March 17 (Reuters) - A group of seven U.S. members of Congress on Wednesday called on President Joe Biden to withdraw support for Haiti's Prime Minister Ariel Henry, saying he lacks legitimacy to organize the elections needed to resolve the country's political crisis.
Representatives led by Sheila Cherfilus-McCormick, a Haitian American who won a Florida congressional seat in January, said in a letter that the United States should instead support efforts to create a transitional government.
"We humbly request that your administration allow the people of Haiti to determine their own political destiny and withdraw support from the de facto government," reads the letter, whose signatories are all Democrats.
Cherfilus-McCormick said stemming a rise in Haitian migration to the United States will require addressing the country's political situation, which was thrown into turmoil by the assassination of President Jovenel Moise last July.
"If we look at what are the reasons behind (the immigration), it really comes down to the political instability that's increasing the crime going on in Haiti," she said in a telephone interview.

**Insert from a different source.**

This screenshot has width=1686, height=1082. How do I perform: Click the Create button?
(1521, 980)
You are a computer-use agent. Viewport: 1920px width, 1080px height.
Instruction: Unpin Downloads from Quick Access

Henry became prime minister shortly after Moise was killed. He has promised to hold elections but has made little progress in creating an elections council - a crucial first step for holding a vote.
The White House and a spokesman for the office of Haiti's prime minister did not immediately respond to requests for comment.
The Biden administration has not shown signs that it is interested in abandoning Henry. Assistant Secretary of State for Western Hemisphere Affairs Brian Nichols last month described Henry as "the caretaker of the government."
A Haitian civil society group known as the Montana Accord, which includes economists, journalists, and former politicians, has called on Henry to hand over power to a two-year interim government that would seek to improve the security situation.